Abstract
The predictions of the so called CO2 or sweet corrosion and the so called H2S or sour corrosion are questions raised and still pending for some 60 years. A reliable prediction actually requires to understand when high or low corrosion rates are encountered in E&P operations (field data), how they can occur (comprehension of the various mechanisms ruling the corrosion layer protectiveness), and finally why they do occur (link between data and mechanisms). So far, however, and despite long lasting researches, these three aspects had always been studied separately.
In Part 1, the specific chronology of the CO2 and H2S themes was reminded, and the concept of corrosion layer protectiveness refined, especially in the presence of two acid gases with iron solubility values as different as for FeCO3 and the various iron sulfides. The why of the CO2 corrosion prediction was also made fully explicit. This field based prediction tool was indeed well known for some 25 years, but it remained partly unexplained. Therefore, the additional explanations of Part 1 not only support it, but also enable a much more simple formulation.
The present paper is aimed at doing the same for H2S corrosion, explaining the why of H2S corrosion, from the recently gathered field experience. It also refines the previous protectiveness mechanisms in sour media, especially through an in-depth analysis of 50 years experience in the production of the Lacq field in France (considered in the early 50's as a giant field of deep sour gas). This analysis extends from the very beginning of early production until the final exhaustion, and it emphasizes the never yet considered role of the isothermal decompression of reservoir water, as well as the inevitable trapping of water slugs at the bottom of HP gas wells. It also describes and explains a new type of profuse and non protective corrosion layer. It was named "calcic" (Ca) because its structure is made of both CaCO3 and FeS, and in H2S corrosion, it may form in any CaCl2 brine saturated in CaCO3. Despite huge PH2S in wells, the perfect solubility of dissolved iron within such layers is due to the immediate removal of any cathodic alkalization and any sulfide ion by CaCO3 precipitation.
This new Ca layer is to be added to the former non protective insoluble anionic layers (IA), in which the internal iron solubility is due to a local shortage in either H2S alone (IA1) or both H2S and CO2 (IA2).

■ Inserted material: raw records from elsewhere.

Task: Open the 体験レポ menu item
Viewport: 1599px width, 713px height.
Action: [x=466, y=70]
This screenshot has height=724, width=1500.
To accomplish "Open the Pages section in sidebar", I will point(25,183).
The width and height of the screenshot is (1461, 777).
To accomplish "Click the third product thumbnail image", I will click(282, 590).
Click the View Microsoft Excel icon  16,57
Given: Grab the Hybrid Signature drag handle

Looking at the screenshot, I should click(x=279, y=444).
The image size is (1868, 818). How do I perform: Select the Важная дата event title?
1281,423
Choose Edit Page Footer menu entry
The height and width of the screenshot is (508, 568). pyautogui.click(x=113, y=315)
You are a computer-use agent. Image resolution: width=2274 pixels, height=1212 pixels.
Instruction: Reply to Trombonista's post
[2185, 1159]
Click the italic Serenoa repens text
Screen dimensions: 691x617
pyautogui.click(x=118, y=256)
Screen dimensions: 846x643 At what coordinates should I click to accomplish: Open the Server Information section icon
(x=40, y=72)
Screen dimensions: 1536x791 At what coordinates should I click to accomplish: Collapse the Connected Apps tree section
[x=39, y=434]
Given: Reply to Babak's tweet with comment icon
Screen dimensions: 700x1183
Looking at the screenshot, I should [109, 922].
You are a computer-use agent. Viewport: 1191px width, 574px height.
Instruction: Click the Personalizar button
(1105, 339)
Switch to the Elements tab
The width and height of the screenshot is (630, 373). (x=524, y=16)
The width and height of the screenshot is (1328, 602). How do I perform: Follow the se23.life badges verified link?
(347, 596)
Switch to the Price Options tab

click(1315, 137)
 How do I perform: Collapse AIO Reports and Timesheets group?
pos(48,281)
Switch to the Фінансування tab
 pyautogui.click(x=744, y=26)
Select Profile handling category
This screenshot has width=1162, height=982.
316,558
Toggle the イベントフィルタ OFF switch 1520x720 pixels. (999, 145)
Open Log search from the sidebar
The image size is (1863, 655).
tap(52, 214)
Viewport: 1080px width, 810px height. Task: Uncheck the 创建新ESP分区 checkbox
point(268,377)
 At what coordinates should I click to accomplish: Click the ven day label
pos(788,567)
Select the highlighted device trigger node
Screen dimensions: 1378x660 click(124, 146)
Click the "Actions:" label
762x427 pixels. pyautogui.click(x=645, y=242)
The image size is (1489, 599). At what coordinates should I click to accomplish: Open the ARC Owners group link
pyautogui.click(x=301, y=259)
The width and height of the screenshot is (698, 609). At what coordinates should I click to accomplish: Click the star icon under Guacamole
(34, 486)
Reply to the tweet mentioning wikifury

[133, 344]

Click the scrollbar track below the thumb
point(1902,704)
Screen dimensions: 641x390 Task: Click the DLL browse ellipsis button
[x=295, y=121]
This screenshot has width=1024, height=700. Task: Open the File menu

The field data base presented in 2009 is also revisited in the light of this new information. Especially, it is shown that the well data base has still to be complemented, but in a mechanism minded way, i.e. by keeping in mind the background of these three non protective layers specific to H2S corrosion. Similarly, the data base on sour wells shall start from the very first minute traces of H2S in the acid gas mix, since regarding mechanisms, the so called "CO2 fields with H2S traces" are no longer relevant to a prediction by the previous algorithm of Part 1, but by the present Part 2, as "sour fields with minute H2S mole fractions".
Altogether, it already appears that sour oil wells are never corrosive at least above 3 % H2S in the acid gas mix. The same is true for gas wells with an active aquifer, i.e. producing their reservoir water in the same way as oil wells, and as long as depletion will not completely alter the raw petroleum data given in the present field data base. Conversely, the bottomhole of HP gas wells above 450 bar with no active aquifer will soon or later pass through a corrosive period, due to the presence of trapped water slugs, whereas the condensing zone at the top will never be corrosive.
Naturally, more field data are still necessary for refining the thresholds, but the present algorithm can already be used for predicting sour weight loss corrosion in a great many wells.
It is also worth noting that the present Part 1 and Part 2 can be illustrated by a common logigram of the downhole "weak acid corrosion".